> **TEXT SHOWN**:
════
Greatest Hits: Live & Kickin' is the second live album by American country band Asleep at the Wheel. Recorded on August 9, 1991 at the 30th annual Austin Aqua Festival, which was held at Auditorium Shores in Austin, Texas, it was produced by the band's frontman Ray Benson and released on March 24, 1992 as the group's second and final album on Arista Records. The album was supported by the release of "(Get Your Kicks on) Route 66" as its one single.

Following the release of Asleep at the Wheel's eleventh studio album Keepin' Me Up Nights in 1990, fiddler Larry Franklin was replaced by Ricky Turpin, who made his debut for the group on ''Live & Kickin (Franklin featured as a guest). The album was the band's last to feature bassist Jon Mitchell, who was replaced by David Miller shortly after its release.

Production
Greatest Hits: Live & Kickin''' documents Asleep at the Wheel's August 9, 1991 performance at the 30th annual Austin Aqua Festival, held at Auditorium Shores in Austin, Texas. The album was released by Arista Records on March 24, 1992. The recording of Bobby Troup's "(Get Your Kicks on) Route 66" was issued as its sole single the same month. The single's release coincided with the 66th anniversary of the titular U.S. Route 66. The band celebrated the anniversary with a run of shows at ten cities on the road's route in May 1992.

The album was Asleep at the Wheel's first release to feature fiddler Ricky Turpin, who was chosen by his predecessor Larry Franklin to take his place when he left the band. It is also the last to feature bassist Jon Mitchell and the last to feature steel guitarist John Ely as an official member; within a few months of the album's release, the departed pair had been replaced by David Miller and Cindy Cashdollar, respectively.

Former pianist Floyd Domino makes a guest appearance on the recording of "Jambalaya".
════
> **WHAT TO WORK ON**:
1. Translate this sentence from the text above into Spanish: "The album was supported by the release of "(Get Your Kicks on) Route 66" as its one single."
2. Rewrite the text above from "Greatest Hits: Live & Kickin' is" to "after its release.", changing "fiddler" to "violinist".

> **SUPPLIED DATA**:
════
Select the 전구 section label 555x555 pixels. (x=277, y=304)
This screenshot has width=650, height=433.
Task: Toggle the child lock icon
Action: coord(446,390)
════
> **OUTPUTS**:
1. El álbum fue respaldado con el lanzamiento de "(Get Your Kicks on) Route 66" como su único sencillo.

2.
Greatest Hits: Live & Kickin' is the second live album by American country band Asleep at the Wheel. Recorded on August 9, 1991 at the 30th annual Austin Aqua Festival, which was held at Auditorium Shores in Austin, Texas, it was produced by the band's frontman Ray Benson and released on March 24, 1992 as the group's second and final album on Arista Records. The album was supported by the release of "(Get Your Kicks on) Route 66" as its one single.

Following the release of Asleep at the Wheel's eleventh studio album Keepin' Me Up Nights in 1990, violinist Larry Franklin was replaced by Ricky Turpin, who made his debut for the group on ''Live & Kickin (Franklin featured as a guest). The album was the band's last to feature bassist Jon Mitchell, who was replaced by David Miller shortly after its release.